Can you print the records verbatim, from the line containing "The height and width of the screenshot is (279, 645)." through the line containing "I will pos(144,61).", including both of those lines?

Data in this exercise
--------

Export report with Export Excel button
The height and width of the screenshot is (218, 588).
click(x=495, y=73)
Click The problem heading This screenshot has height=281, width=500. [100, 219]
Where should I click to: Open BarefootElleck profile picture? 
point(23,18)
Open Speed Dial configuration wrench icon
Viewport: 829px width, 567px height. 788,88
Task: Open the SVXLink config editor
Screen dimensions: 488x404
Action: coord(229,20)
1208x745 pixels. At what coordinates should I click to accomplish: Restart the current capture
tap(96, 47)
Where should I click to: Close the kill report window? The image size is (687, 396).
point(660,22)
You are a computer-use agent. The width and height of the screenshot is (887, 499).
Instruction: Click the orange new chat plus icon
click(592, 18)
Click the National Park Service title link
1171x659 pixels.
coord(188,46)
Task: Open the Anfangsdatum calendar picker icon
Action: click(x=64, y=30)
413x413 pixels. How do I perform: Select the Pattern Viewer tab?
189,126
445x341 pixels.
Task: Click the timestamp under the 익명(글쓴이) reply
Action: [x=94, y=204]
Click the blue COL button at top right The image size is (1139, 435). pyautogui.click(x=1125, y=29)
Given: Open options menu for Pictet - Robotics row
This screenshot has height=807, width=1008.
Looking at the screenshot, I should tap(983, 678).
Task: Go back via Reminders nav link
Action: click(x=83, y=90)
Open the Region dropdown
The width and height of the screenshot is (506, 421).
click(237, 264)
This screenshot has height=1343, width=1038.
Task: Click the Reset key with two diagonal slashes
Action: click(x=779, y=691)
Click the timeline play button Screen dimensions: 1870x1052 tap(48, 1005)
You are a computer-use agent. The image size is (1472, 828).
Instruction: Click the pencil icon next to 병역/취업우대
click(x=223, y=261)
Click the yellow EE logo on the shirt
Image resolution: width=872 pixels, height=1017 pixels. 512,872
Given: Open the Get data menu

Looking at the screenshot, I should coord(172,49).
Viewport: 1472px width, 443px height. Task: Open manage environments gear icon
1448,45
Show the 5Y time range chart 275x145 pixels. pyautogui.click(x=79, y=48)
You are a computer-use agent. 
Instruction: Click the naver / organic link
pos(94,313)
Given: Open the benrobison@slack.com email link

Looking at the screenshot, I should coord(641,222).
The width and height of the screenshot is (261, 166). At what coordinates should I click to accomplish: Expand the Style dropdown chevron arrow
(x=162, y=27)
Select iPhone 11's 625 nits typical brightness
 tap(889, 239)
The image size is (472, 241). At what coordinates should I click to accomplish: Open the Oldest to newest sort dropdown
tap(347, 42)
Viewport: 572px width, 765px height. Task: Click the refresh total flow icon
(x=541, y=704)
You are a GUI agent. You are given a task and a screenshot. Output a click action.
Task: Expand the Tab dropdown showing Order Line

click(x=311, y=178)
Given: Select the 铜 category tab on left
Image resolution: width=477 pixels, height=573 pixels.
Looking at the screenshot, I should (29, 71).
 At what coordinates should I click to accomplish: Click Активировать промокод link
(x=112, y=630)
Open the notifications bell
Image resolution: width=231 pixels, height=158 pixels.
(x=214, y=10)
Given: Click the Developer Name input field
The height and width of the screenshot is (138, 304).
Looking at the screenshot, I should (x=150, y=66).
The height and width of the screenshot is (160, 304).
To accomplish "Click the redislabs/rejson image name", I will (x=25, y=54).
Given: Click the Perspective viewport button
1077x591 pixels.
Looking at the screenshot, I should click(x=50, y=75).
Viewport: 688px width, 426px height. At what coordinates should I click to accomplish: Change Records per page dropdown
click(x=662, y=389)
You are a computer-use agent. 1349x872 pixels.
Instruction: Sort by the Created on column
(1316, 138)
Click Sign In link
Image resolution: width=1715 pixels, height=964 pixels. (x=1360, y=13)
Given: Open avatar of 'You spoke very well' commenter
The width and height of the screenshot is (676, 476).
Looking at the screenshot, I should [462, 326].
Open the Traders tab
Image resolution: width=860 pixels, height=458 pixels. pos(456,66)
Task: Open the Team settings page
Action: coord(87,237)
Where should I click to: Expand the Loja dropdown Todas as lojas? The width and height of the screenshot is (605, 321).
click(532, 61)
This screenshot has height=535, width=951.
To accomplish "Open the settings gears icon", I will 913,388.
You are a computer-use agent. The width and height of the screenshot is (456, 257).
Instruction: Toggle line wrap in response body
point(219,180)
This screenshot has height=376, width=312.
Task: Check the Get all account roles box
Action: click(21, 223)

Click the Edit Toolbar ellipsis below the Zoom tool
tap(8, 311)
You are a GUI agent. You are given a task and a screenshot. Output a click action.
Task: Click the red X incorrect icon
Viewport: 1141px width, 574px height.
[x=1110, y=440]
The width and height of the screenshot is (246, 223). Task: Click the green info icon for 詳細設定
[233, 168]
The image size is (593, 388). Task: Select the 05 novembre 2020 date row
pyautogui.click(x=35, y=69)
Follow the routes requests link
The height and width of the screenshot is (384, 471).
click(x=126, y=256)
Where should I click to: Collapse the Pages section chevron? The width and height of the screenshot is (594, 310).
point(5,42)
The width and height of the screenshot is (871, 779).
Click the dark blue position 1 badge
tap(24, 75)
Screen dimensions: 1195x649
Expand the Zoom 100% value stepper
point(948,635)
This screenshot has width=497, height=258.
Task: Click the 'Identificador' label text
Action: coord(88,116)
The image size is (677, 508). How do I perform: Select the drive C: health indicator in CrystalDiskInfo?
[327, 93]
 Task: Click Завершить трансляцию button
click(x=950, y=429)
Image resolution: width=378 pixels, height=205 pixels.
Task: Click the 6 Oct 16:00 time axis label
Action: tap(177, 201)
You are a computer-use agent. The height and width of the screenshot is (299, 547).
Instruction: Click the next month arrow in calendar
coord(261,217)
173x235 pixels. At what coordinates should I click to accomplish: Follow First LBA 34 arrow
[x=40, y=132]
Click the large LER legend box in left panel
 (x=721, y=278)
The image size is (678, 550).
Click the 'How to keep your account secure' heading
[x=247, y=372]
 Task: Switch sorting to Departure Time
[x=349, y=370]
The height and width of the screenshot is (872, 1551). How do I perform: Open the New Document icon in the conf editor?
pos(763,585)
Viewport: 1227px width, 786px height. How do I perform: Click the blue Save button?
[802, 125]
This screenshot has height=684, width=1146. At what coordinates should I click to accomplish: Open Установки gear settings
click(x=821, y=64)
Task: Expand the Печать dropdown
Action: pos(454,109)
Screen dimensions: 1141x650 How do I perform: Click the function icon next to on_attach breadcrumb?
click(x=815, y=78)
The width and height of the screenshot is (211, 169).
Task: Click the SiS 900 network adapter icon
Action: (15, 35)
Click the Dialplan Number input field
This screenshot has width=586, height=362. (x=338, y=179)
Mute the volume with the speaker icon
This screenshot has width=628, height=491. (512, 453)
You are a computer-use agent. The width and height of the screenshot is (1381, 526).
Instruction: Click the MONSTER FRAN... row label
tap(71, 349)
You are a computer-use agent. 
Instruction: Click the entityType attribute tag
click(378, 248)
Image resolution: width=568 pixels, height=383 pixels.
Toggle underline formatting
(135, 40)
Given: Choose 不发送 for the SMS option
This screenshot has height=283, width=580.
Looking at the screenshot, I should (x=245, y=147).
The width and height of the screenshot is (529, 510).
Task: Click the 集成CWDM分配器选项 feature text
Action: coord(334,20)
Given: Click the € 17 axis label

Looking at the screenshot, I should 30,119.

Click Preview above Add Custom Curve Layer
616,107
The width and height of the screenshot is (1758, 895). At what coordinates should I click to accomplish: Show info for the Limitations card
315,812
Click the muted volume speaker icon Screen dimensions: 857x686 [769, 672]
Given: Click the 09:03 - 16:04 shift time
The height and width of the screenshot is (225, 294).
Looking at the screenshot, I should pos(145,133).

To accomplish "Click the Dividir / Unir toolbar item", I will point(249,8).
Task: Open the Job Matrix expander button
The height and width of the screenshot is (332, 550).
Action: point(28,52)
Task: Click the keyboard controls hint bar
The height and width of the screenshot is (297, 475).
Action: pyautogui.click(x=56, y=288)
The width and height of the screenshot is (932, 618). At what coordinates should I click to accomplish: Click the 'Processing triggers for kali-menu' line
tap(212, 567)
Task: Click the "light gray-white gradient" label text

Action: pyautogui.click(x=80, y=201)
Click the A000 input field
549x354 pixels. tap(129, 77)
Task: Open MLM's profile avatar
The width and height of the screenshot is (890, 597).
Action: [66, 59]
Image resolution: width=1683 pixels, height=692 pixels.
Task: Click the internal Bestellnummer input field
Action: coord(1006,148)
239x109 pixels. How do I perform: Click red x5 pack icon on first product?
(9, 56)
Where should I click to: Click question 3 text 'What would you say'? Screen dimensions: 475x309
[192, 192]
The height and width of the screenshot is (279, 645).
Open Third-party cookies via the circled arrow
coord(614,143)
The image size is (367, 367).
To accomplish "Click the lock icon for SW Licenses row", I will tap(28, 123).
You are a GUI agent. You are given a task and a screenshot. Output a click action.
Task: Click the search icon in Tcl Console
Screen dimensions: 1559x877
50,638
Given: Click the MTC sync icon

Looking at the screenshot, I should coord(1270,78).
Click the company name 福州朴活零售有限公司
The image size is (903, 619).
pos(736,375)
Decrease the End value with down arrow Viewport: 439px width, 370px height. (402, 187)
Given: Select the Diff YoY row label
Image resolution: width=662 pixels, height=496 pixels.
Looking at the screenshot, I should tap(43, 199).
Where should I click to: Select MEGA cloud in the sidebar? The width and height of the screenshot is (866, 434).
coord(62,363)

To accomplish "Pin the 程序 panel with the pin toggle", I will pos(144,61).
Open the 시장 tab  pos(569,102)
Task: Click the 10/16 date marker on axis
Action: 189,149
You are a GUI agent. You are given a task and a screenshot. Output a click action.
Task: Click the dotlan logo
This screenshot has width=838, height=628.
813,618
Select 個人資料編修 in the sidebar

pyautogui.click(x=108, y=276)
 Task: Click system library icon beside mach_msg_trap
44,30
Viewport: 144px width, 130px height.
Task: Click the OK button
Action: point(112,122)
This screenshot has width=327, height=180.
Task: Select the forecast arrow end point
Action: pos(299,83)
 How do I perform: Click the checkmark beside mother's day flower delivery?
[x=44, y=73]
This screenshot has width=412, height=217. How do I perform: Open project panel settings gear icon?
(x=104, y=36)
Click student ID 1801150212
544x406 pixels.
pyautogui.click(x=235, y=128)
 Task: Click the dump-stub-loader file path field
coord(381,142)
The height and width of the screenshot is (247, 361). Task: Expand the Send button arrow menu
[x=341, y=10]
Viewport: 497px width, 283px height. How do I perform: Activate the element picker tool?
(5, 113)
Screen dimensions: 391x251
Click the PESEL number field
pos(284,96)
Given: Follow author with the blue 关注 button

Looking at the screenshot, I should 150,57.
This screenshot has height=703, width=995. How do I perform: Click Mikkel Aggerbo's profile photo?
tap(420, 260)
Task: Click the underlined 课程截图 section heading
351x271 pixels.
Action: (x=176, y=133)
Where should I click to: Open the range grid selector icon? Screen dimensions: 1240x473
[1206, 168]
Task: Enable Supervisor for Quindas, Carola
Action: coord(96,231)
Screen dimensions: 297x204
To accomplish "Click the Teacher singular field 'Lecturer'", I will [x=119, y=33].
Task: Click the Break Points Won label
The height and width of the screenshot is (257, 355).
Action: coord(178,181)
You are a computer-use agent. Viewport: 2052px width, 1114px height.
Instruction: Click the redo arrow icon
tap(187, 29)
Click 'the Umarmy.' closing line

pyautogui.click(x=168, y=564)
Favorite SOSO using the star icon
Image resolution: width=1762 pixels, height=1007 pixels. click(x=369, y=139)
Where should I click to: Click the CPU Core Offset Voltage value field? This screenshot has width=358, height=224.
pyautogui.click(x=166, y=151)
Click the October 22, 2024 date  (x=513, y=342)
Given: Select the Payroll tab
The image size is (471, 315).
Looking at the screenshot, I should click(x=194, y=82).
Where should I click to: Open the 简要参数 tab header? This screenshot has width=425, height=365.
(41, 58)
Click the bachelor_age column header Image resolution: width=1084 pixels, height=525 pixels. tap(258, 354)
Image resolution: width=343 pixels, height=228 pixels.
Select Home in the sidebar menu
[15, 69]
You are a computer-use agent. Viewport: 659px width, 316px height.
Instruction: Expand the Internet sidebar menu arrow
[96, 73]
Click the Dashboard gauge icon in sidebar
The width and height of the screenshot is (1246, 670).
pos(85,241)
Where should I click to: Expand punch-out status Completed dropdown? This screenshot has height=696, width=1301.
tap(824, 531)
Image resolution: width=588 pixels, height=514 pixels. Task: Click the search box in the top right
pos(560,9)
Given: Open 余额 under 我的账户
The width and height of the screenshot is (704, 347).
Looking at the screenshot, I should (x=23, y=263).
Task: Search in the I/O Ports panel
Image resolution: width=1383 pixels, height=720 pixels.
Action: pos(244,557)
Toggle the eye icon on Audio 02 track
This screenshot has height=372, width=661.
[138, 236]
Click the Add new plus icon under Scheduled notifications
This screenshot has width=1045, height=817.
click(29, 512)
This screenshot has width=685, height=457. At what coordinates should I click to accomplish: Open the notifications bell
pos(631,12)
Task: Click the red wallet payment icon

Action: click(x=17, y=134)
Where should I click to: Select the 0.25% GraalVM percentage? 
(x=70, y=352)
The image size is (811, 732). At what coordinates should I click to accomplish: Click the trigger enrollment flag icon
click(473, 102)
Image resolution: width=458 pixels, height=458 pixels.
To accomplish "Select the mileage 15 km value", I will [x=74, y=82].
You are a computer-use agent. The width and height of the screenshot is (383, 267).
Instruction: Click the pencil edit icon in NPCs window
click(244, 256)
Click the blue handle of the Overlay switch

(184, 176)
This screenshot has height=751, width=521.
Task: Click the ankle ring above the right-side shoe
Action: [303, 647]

--------

Exercise solution
The height and width of the screenshot is (279, 645).
Open Third-party cookies via the circled arrow
coord(614,143)
The image size is (367, 367).
To accomplish "Click the lock icon for SW Licenses row", I will tap(28, 123).
You are a GUI agent. You are given a task and a screenshot. Output a click action.
Task: Click the search icon in Tcl Console
Screen dimensions: 1559x877
50,638
Given: Click the MTC sync icon

Looking at the screenshot, I should coord(1270,78).
Click the company name 福州朴活零售有限公司
The image size is (903, 619).
pos(736,375)
Decrease the End value with down arrow Viewport: 439px width, 370px height. (402, 187)
Given: Select the Diff YoY row label
Image resolution: width=662 pixels, height=496 pixels.
Looking at the screenshot, I should tap(43, 199).
Where should I click to: Select MEGA cloud in the sidebar? The width and height of the screenshot is (866, 434).
coord(62,363)

To accomplish "Pin the 程序 panel with the pin toggle", I will pos(144,61).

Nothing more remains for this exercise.